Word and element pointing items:

::::::::

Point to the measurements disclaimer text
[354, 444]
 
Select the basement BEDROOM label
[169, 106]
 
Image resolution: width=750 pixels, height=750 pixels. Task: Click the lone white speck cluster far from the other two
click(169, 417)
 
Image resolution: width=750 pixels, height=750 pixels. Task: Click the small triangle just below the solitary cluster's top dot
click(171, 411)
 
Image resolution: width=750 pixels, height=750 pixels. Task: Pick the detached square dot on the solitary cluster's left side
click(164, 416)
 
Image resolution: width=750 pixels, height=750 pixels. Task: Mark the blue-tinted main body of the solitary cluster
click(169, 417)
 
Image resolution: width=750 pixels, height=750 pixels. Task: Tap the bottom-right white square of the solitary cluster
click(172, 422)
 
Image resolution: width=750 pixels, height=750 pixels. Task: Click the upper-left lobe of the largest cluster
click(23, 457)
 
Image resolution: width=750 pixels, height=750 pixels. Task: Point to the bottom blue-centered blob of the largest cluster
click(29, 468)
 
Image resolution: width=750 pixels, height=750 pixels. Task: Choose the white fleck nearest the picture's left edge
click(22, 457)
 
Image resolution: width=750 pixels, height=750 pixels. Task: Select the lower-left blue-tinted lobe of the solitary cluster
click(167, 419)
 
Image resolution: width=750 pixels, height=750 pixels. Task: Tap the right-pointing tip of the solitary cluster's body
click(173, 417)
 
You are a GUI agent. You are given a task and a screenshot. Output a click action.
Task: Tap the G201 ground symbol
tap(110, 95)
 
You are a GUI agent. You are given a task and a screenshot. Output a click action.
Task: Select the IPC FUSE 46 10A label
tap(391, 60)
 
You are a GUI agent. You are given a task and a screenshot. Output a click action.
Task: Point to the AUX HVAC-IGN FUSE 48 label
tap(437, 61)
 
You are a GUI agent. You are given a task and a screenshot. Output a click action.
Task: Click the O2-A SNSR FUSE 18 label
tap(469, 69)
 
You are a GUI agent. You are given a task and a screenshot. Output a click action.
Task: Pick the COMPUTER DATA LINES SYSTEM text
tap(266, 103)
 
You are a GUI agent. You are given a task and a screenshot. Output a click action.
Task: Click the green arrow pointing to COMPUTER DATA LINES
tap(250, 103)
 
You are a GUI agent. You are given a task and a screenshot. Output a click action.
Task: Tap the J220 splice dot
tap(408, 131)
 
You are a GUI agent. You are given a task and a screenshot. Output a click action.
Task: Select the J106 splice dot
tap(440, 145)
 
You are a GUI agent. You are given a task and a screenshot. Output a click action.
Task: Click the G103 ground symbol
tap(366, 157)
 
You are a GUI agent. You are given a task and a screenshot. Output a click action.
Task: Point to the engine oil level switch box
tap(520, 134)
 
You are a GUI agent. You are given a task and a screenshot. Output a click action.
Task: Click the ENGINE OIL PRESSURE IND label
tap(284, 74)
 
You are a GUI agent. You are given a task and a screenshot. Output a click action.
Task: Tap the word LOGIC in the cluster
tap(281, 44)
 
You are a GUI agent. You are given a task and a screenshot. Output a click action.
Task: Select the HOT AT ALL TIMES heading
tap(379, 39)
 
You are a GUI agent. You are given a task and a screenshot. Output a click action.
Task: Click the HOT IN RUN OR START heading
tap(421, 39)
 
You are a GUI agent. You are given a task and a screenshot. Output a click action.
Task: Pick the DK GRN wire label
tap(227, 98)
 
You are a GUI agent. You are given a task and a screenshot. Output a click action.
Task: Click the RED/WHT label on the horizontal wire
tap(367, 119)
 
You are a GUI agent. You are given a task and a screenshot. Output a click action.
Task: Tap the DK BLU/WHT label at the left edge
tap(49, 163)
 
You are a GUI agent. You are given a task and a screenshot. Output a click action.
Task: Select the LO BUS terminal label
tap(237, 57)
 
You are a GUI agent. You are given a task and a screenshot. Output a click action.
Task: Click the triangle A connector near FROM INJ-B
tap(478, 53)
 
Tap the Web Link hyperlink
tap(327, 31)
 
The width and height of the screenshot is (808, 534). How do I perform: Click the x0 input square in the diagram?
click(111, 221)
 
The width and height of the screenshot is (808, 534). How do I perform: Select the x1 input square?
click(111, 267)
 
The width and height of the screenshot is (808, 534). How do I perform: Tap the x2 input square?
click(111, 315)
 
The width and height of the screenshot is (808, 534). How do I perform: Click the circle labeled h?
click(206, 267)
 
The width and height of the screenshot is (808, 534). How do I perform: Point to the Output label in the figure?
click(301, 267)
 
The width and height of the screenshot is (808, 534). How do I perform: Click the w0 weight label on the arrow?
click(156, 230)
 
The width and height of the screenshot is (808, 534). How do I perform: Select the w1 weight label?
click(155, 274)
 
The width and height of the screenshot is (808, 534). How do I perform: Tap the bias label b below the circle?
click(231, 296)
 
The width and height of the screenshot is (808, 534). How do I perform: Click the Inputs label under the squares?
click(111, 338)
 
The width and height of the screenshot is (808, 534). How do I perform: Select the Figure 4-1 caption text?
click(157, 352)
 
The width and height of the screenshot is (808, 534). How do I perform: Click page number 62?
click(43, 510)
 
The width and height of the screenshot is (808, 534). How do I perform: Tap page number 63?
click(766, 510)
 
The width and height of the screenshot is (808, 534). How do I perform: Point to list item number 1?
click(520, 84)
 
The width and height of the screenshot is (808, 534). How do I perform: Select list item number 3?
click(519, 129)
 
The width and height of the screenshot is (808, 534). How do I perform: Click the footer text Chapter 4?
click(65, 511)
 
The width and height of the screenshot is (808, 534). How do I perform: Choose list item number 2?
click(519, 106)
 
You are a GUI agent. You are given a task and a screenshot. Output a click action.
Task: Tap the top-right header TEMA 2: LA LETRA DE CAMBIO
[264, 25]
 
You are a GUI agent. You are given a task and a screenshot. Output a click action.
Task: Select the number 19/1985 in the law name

::::::::

AIM>
Rewrite all of the items above, changing every "solitary" to "isolated" and leaving everything else unchanged.

EXERCISE OUTPUT>
Point to the measurements disclaimer text
[354, 444]
 
Select the basement BEDROOM label
[169, 106]
 
Image resolution: width=750 pixels, height=750 pixels. Task: Click the lone white speck cluster far from the other two
click(169, 417)
 
Image resolution: width=750 pixels, height=750 pixels. Task: Click the small triangle just below the isolated cluster's top dot
click(171, 411)
 
Image resolution: width=750 pixels, height=750 pixels. Task: Pick the detached square dot on the isolated cluster's left side
click(164, 416)
 
Image resolution: width=750 pixels, height=750 pixels. Task: Mark the blue-tinted main body of the isolated cluster
click(169, 417)
 
Image resolution: width=750 pixels, height=750 pixels. Task: Tap the bottom-right white square of the isolated cluster
click(172, 422)
 
Image resolution: width=750 pixels, height=750 pixels. Task: Click the upper-left lobe of the largest cluster
click(23, 457)
 
Image resolution: width=750 pixels, height=750 pixels. Task: Point to the bottom blue-centered blob of the largest cluster
click(29, 468)
 
Image resolution: width=750 pixels, height=750 pixels. Task: Choose the white fleck nearest the picture's left edge
click(22, 457)
 
Image resolution: width=750 pixels, height=750 pixels. Task: Select the lower-left blue-tinted lobe of the isolated cluster
click(167, 419)
 
Image resolution: width=750 pixels, height=750 pixels. Task: Tap the right-pointing tip of the isolated cluster's body
click(173, 417)
 
You are a GUI agent. You are given a task and a screenshot. Output a click action.
Task: Tap the G201 ground symbol
tap(110, 95)
 
You are a GUI agent. You are given a task and a screenshot. Output a click action.
Task: Select the IPC FUSE 46 10A label
tap(391, 60)
 
You are a GUI agent. You are given a task and a screenshot. Output a click action.
Task: Point to the AUX HVAC-IGN FUSE 48 label
tap(437, 61)
 
You are a GUI agent. You are given a task and a screenshot. Output a click action.
Task: Click the O2-A SNSR FUSE 18 label
tap(469, 69)
 
You are a GUI agent. You are given a task and a screenshot. Output a click action.
Task: Pick the COMPUTER DATA LINES SYSTEM text
tap(266, 103)
 
You are a GUI agent. You are given a task and a screenshot. Output a click action.
Task: Click the green arrow pointing to COMPUTER DATA LINES
tap(250, 103)
 
You are a GUI agent. You are given a task and a screenshot. Output a click action.
Task: Tap the J220 splice dot
tap(408, 131)
 
You are a GUI agent. You are given a task and a screenshot. Output a click action.
Task: Select the J106 splice dot
tap(440, 145)
 
You are a GUI agent. You are given a task and a screenshot. Output a click action.
Task: Click the G103 ground symbol
tap(366, 157)
 
You are a GUI agent. You are given a task and a screenshot. Output a click action.
Task: Point to the engine oil level switch box
tap(520, 134)
 
You are a GUI agent. You are given a task and a screenshot. Output a click action.
Task: Click the ENGINE OIL PRESSURE IND label
tap(284, 74)
 
You are a GUI agent. You are given a task and a screenshot. Output a click action.
Task: Tap the word LOGIC in the cluster
tap(281, 44)
 
You are a GUI agent. You are given a task and a screenshot. Output a click action.
Task: Select the HOT AT ALL TIMES heading
tap(379, 39)
 
You are a GUI agent. You are given a task and a screenshot. Output a click action.
Task: Click the HOT IN RUN OR START heading
tap(421, 39)
 
You are a GUI agent. You are given a task and a screenshot. Output a click action.
Task: Pick the DK GRN wire label
tap(227, 98)
 
You are a GUI agent. You are given a task and a screenshot. Output a click action.
Task: Click the RED/WHT label on the horizontal wire
tap(367, 119)
 
You are a GUI agent. You are given a task and a screenshot. Output a click action.
Task: Tap the DK BLU/WHT label at the left edge
tap(49, 163)
 
You are a GUI agent. You are given a task and a screenshot. Output a click action.
Task: Select the LO BUS terminal label
tap(237, 57)
 
You are a GUI agent. You are given a task and a screenshot. Output a click action.
Task: Click the triangle A connector near FROM INJ-B
tap(478, 53)
 
Tap the Web Link hyperlink
tap(327, 31)
 
The width and height of the screenshot is (808, 534). How do I perform: Click the x0 input square in the diagram?
click(111, 221)
 
The width and height of the screenshot is (808, 534). How do I perform: Select the x1 input square?
click(111, 267)
 
The width and height of the screenshot is (808, 534). How do I perform: Tap the x2 input square?
click(111, 315)
 
The width and height of the screenshot is (808, 534). How do I perform: Click the circle labeled h?
click(206, 267)
 
The width and height of the screenshot is (808, 534). How do I perform: Point to the Output label in the figure?
click(301, 267)
 
The width and height of the screenshot is (808, 534). How do I perform: Click the w0 weight label on the arrow?
click(156, 230)
 
The width and height of the screenshot is (808, 534). How do I perform: Select the w1 weight label?
click(155, 274)
 
The width and height of the screenshot is (808, 534). How do I perform: Tap the bias label b below the circle?
click(231, 296)
 
The width and height of the screenshot is (808, 534). How do I perform: Click the Inputs label under the squares?
click(111, 338)
 
The width and height of the screenshot is (808, 534). How do I perform: Select the Figure 4-1 caption text?
click(157, 352)
 
The width and height of the screenshot is (808, 534). How do I perform: Click page number 62?
click(43, 510)
 
The width and height of the screenshot is (808, 534). How do I perform: Tap page number 63?
click(766, 510)
 
The width and height of the screenshot is (808, 534). How do I perform: Point to list item number 1?
click(520, 84)
 
The width and height of the screenshot is (808, 534). How do I perform: Select list item number 3?
click(519, 129)
 
The width and height of the screenshot is (808, 534). How do I perform: Click the footer text Chapter 4?
click(65, 511)
 
The width and height of the screenshot is (808, 534). How do I perform: Choose list item number 2?
click(519, 106)
 
You are a GUI agent. You are given a task and a screenshot. Output a click action.
Task: Tap the top-right header TEMA 2: LA LETRA DE CAMBIO
[264, 25]
 
You are a GUI agent. You are given a task and a screenshot. Output a click action.
Task: Select the number 19/1985 in the law name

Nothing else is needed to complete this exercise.